Well done!
That took enormous courage and reserves of strength. So glad you're safe in a sane space with someone who supports you.
He's just crashed into phase 1 of the coercive controller's attempt to seize back control - the Mr Nicey Nicey mask is on. Tears, apologies, I'll do better, I'll change, presents, romance, promises … all designed to reel you back in to where he feels you belong; under his eye. Under his control. You'll be bombarded with it, love-bombed, and if you give in to the attempt, and take your child back to this toxic mess, the Nicey phase will not last. The mask will slip and it will all begin again, because that is his true personality. It took a while to emerge - but luckily it did before you bought the house.

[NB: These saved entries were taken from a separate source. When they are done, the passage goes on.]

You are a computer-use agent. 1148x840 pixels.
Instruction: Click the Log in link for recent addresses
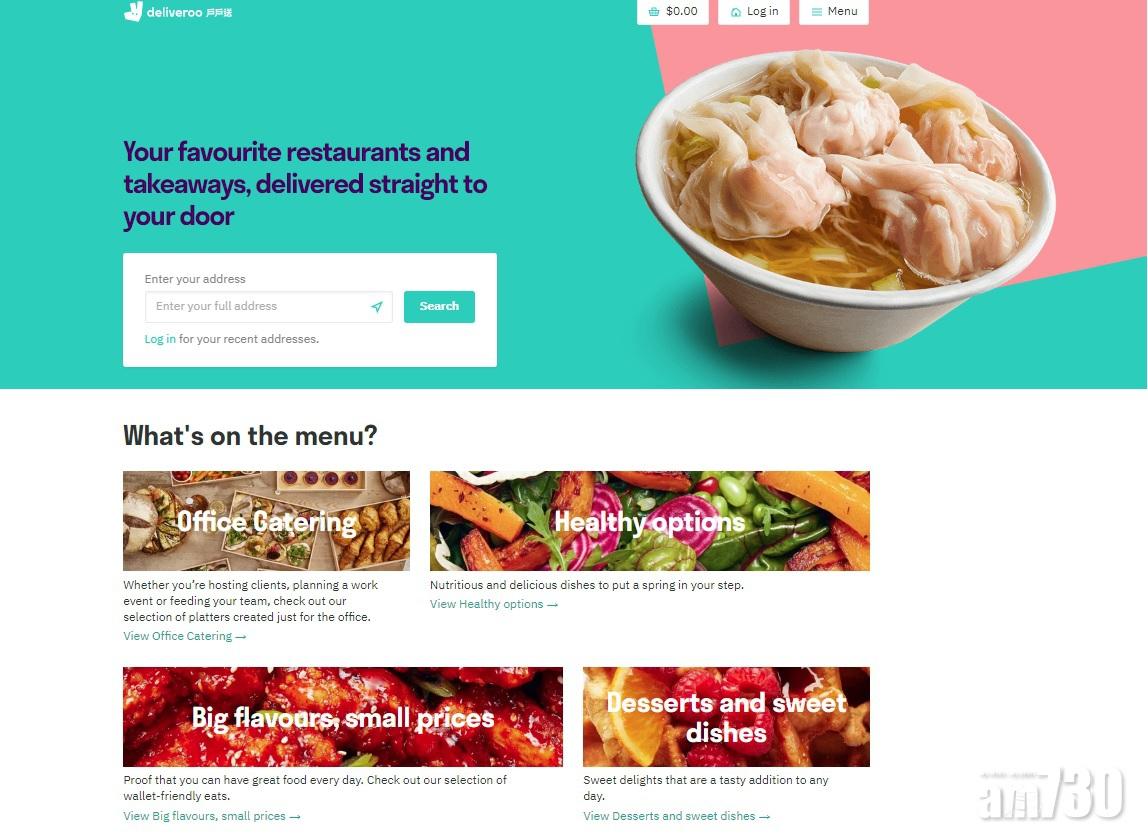(x=160, y=339)
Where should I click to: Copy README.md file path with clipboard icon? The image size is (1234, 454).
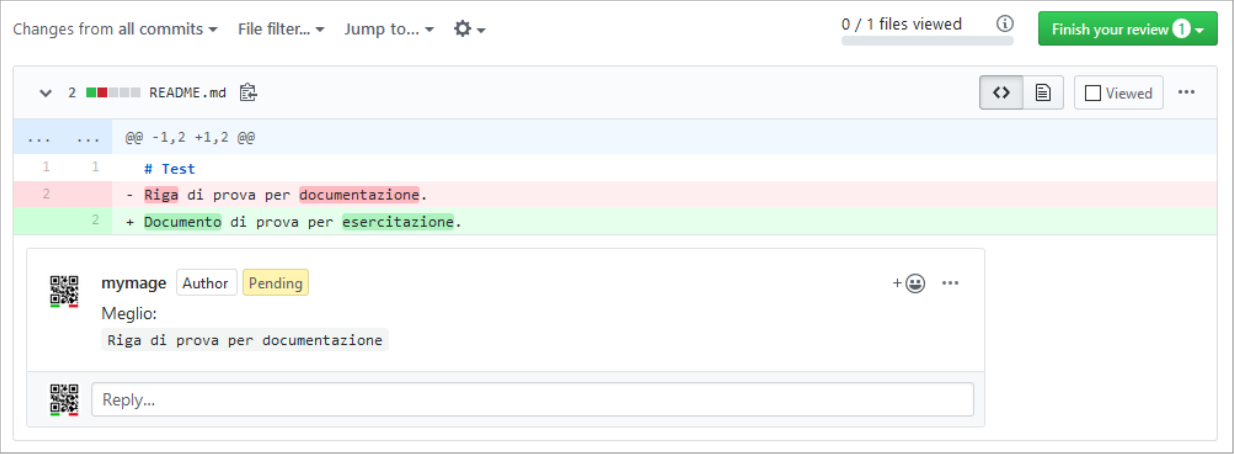[248, 93]
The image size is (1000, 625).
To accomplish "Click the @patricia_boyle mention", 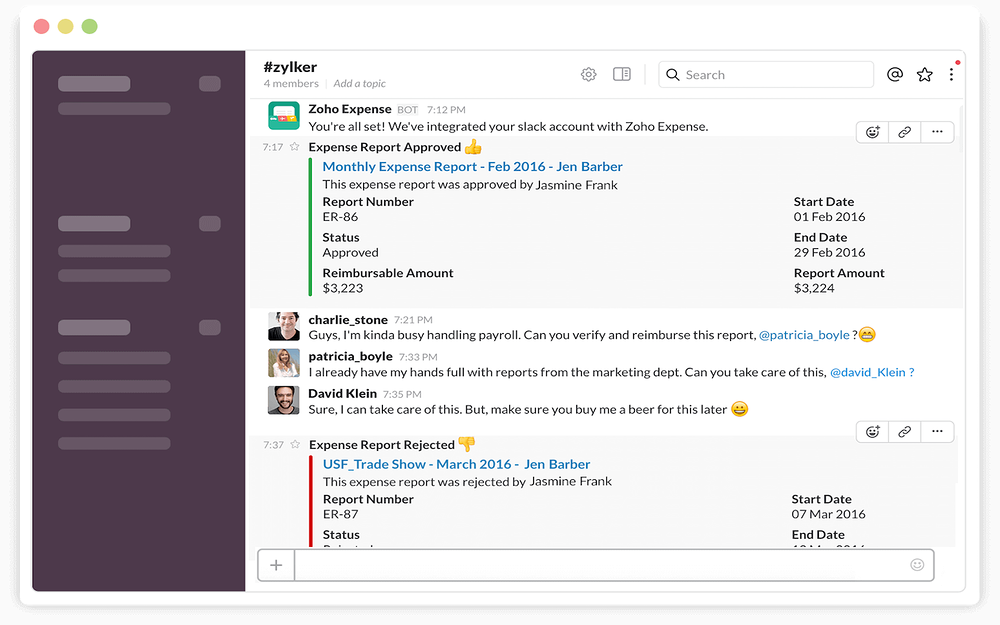I will (x=804, y=335).
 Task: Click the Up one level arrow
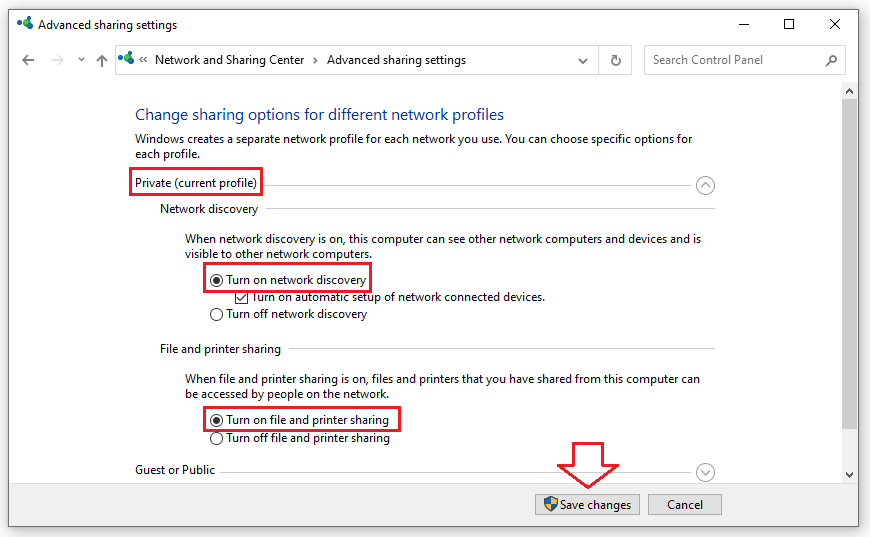(x=101, y=60)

Stay strong - you'll need support from mum, friends, women's aid and us, because when phase 1 fails (as it hopefully will because you're seeing through it), he'll go into phase 2 - Mr Nasty. The threats. To self-harm, take your child, harm you, harm your child. It's a well known Script, a programme they cycle through when they realise the one thing they want - to regain control over what they perceive to be their property (you and your child) - hasn't succeeded.
Also look out for the undermining, the 'you're crazy' message - gaslighting you, trying to make you believe you're in the wrong, and trying to manipulate family and friends 'she's crazy, see what I had to put up with?'. All part of the Script.
The more you're aware of it - thinking oh yes, he's switched to that tactic now - the stronger and less confused you'll feel.
Love to you, your child and your mum.